We were sent an interesting article recently:
As the media spotlight becomes increasingly focused on our day-to-day lives, a common experience is being broadcast and published more and more: dog attacks. As public outcry increases when these dog attacks occur, there are some interesting legal and social issues that arise when considering these incidents. But whose fault really is it? Dogs are at the whim of humans, and in many cases are victims themselves.
In the United Kingdom, it is illegal to let your dog be dangerously out of control anywhere in a public place. However, it is also illegal to let your dog be dangerously out of control in your own home, or in another private place such as a neighbour's house or garden. This means that training is absolutely vital to prevent your dog from being seen as a risk, even if you never let them out of your house. The Dogs Act is at the root of English dog bite law, and it permitted Courts to order the destruction of dangerous dogs. Parts of the Act were replaced by the 1991 Dangerous Dogs Act, which significantly toughened the approach.
In a recent TV episode of Judge Rinder, the claimant, Mr Veneziani, received wounds to his arm and hand when another dog grabbed his dog by the scruff. When attempting to break the fight up, his own dog bit him on the hand. Judge Rinder found that Mr Veneziani, and his dog, were not at fault: the other party, Mrs Lawson, had let her dog run without a leash, and the dog was out of control.
In the Judge Rinder case, Mr Veneziani agreed that Mrs Lawson's dog should be given another chance; but in most dog attack cases it is usually the dog who suffers the harshest consequences, by being destroyed. The owner is also not without punishment: they can be fined, or even imprisoned. Another aspect of the remedy for a dog attack is making a personal injury claim. To make a personal injury claim, you must be able to show that the dog's owner knew, or ought to have known, that the dog was dangerous and liable to attack. Georgia Briscoe, head of the legal team for Patient Claim Line - sponsor of the show - states that a TV show can decide for small claims but when facing life threatening situations - like a dog bite - proper legal advice is needed.
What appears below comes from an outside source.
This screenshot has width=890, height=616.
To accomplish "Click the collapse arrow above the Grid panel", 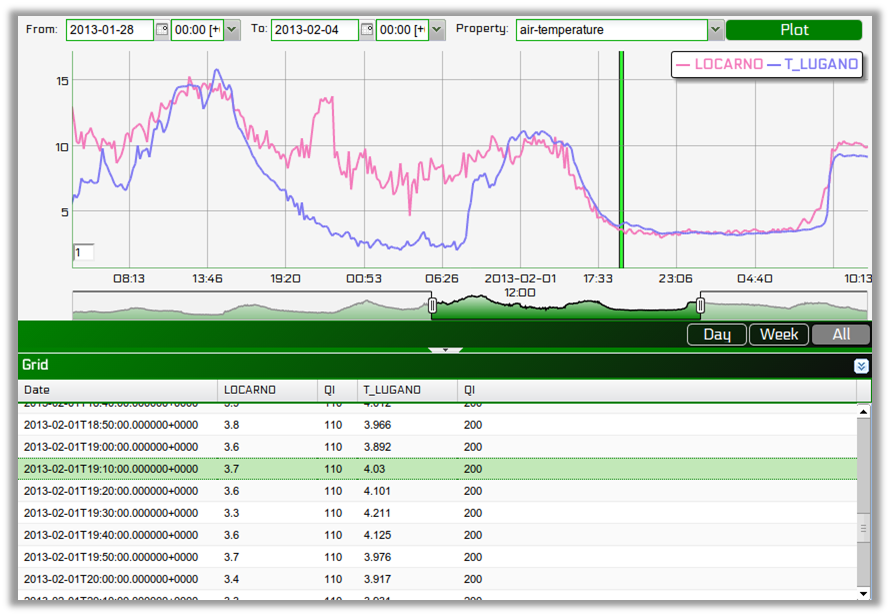I will coord(445,350).
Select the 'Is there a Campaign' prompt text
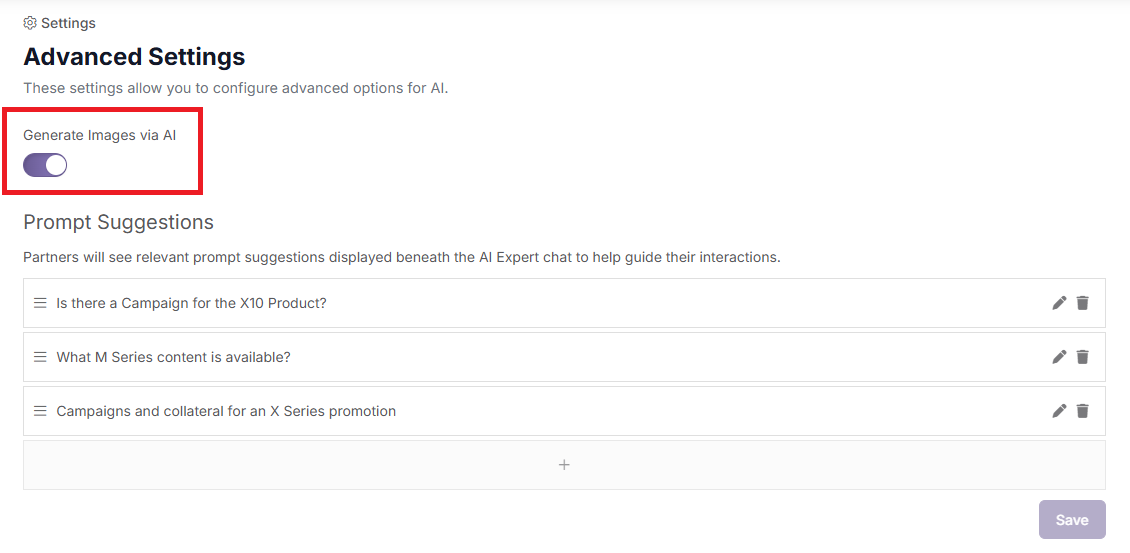1130x553 pixels. coord(192,303)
In other cases, the dog may be the victim. At the 2015 Crufts competition, an award-winning Irish setter, Jagger, died within 36 hours of competing. Jagger's owner believed that Jagger had been poisoned by another competitor's owner, however it is currently thought that the poisoning actually happened some time after Jagger left the event. The title of ‘best in show’ is highly prized and, unfortunately, dogs can be at risk of being subjected to the malicious actions of other owners. As much as we may read about dog bite incidents in the news, there are no doubt just as many cases of neglect or outright cruelty to dogs. This just goes to show the degree to which we need to safeguard dogs from suffering as well.
While both dogs and people have been known to hurt each other, in most cases they get along well. Dogs are known as “man's best friend” for a reason: they are loyal, protective, and display constant affection and love for their owners. As the coverage of dog attacks is on the rise, we must also remember to look out for our furry friends and ensure that they are looked after and protected. Whether it is a person that has been hurt, or a dog that has been harmed, we should look to methods for how to prevent these things from occurring, rather than focusing on who is to blame.